Document excerpt:

==*==

I did have to take a bit of a pay cut when I started this job two years ago and that is the downside.  I also "work from home" which really means I am at home 10% of the time and in my car or in stores 90% of the time.  I like the fact that my boss is five states away and I can pick and choose my own schedule.  I had to pay my dues to get here though.  For 6 years  travelled 75% of the time as a luggage/watch sales rep.  I covered as many as 8 states at a time.  I sacrificed a LOT when I was working in this capacity.  I missed my 10th  anniversary because my flight was cancelled, I got stuck in Chicago on Sept. 11-alone, stranded and 6-months pregnant, I missed a few school functions.  That being said, I appreciate what I have now so much after having gone through all that.


There used to be a part of me that resented not "being able" to stay home with my kids.  The reality though, was that I have always needed to work.  My husband and I have tons of school loans and have had to work for every cent we have.  I would see moms at the mall playing with their kids and secretly get jealous and depressed.  While pregnant with my third child I would actually have panic attacks about having to go back to work.  I think most of my worries stemmed from all the travel I had to do.  It was exhausting to be in three cities during the day and then try to fly home only to be handed a screaming baby who would be up all night.

==*==

Given records:
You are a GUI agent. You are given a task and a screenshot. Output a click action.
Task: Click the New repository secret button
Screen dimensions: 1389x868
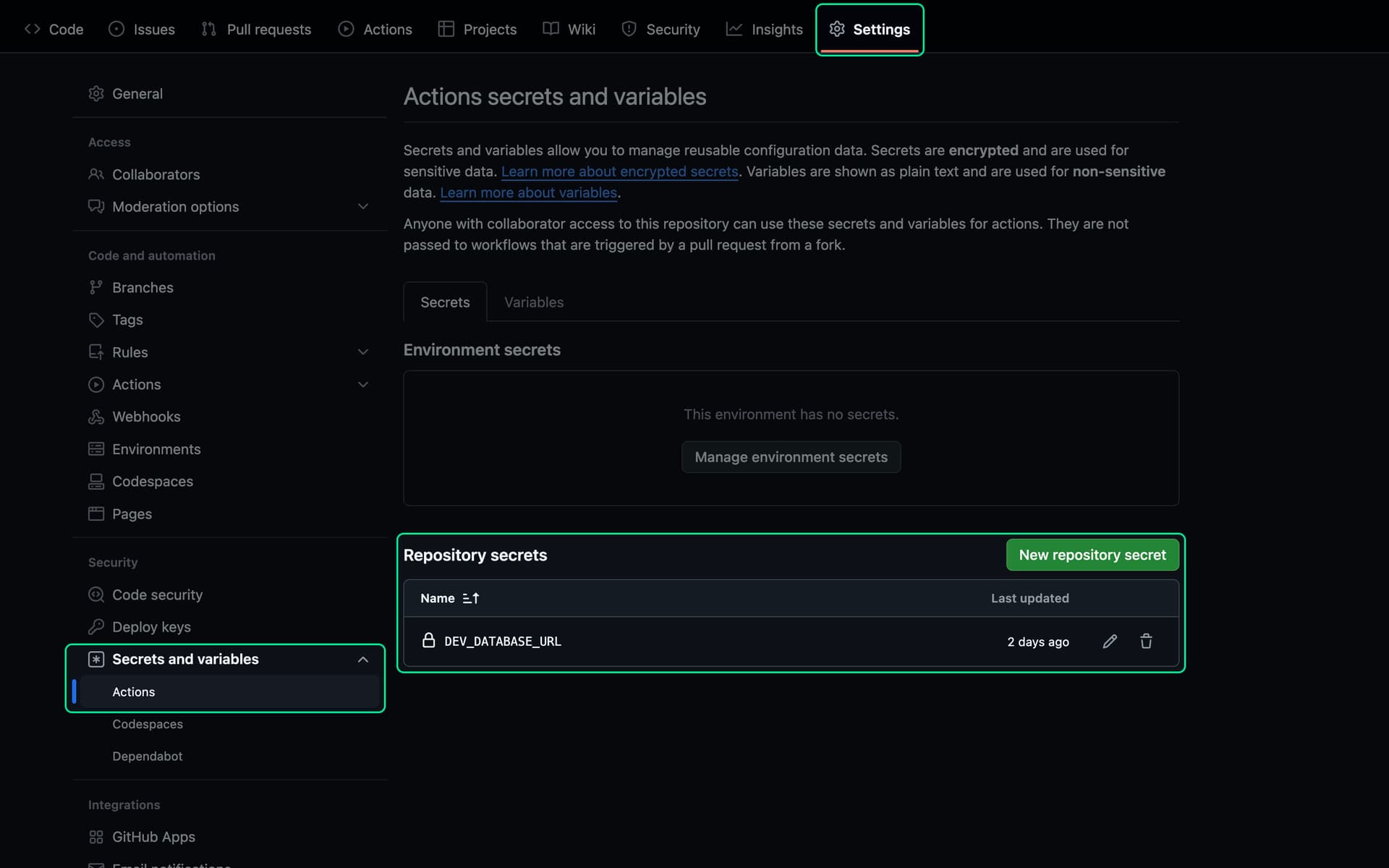1092,555
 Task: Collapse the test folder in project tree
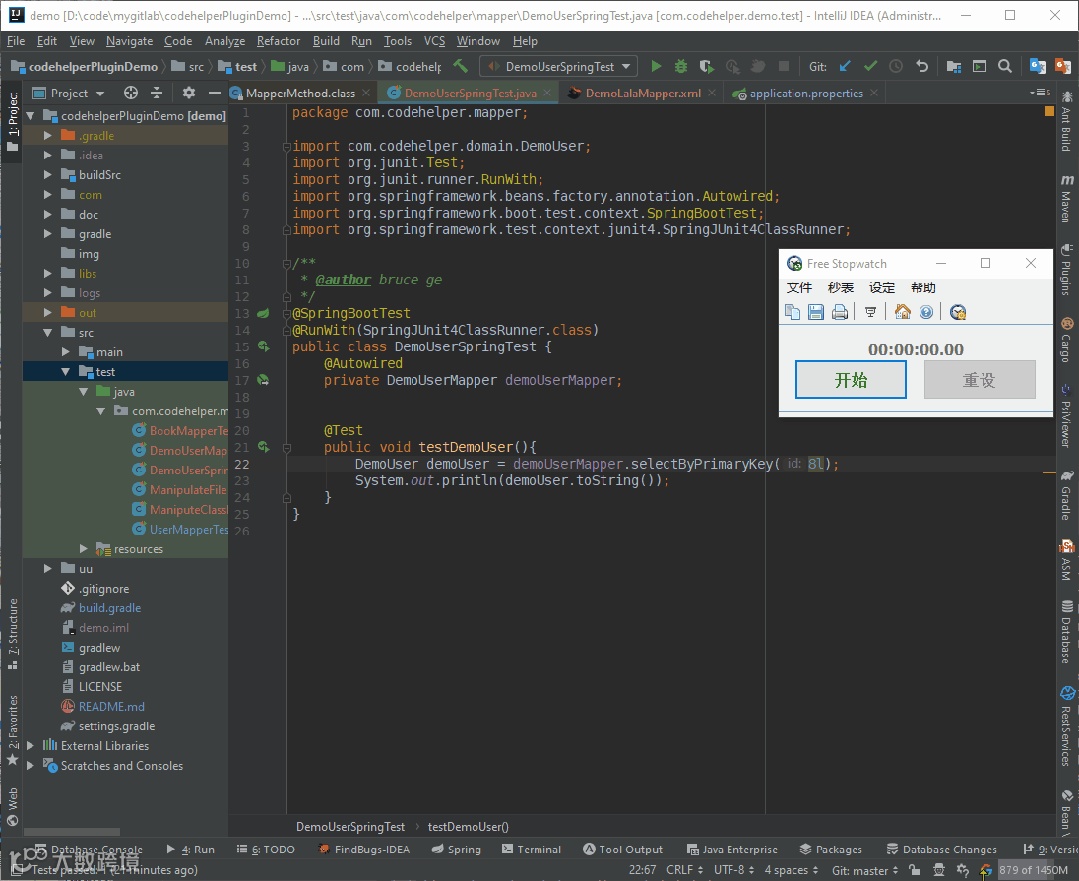pos(65,372)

==*==

What is expected:
From the personal essay about working while raising children, extract everything from "I did have to" down to "through all that.", word for word.

Output for this task:
I did have to take a bit of a pay cut when I started this job two years ago and that is the downside.  I also "work from home" which really means I am at home 10% of the time and in my car or in stores 90% of the time.  I like the fact that my boss is five states away and I can pick and choose my own schedule.  I had to pay my dues to get here though.  For 6 years  travelled 75% of the time as a luggage/watch sales rep.  I covered as many as 8 states at a time.  I sacrificed a LOT when I was working in this capacity.  I missed my 10th  anniversary because my flight was cancelled, I got stuck in Chicago on Sept. 11-alone, stranded and 6-months pregnant, I missed a few school functions.  That being said, I appreciate what I have now so much after having gone through all that.